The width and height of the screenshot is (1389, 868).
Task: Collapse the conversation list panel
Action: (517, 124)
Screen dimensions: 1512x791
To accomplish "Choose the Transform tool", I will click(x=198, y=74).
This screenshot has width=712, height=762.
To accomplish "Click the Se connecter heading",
*****
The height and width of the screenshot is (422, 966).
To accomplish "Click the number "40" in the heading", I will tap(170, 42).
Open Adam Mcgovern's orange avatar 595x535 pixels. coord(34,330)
*****
Task to complete » Print again the lines of the entries above that fall between the line holding "The height and" and the line holding "Open Adam Mcgovern's", inclusive, exactly as they stand.

Reply »
The height and width of the screenshot is (422, 966).
To accomplish "Click the number "40" in the heading", I will tap(170, 42).
Open Adam Mcgovern's orange avatar 595x535 pixels. coord(34,330)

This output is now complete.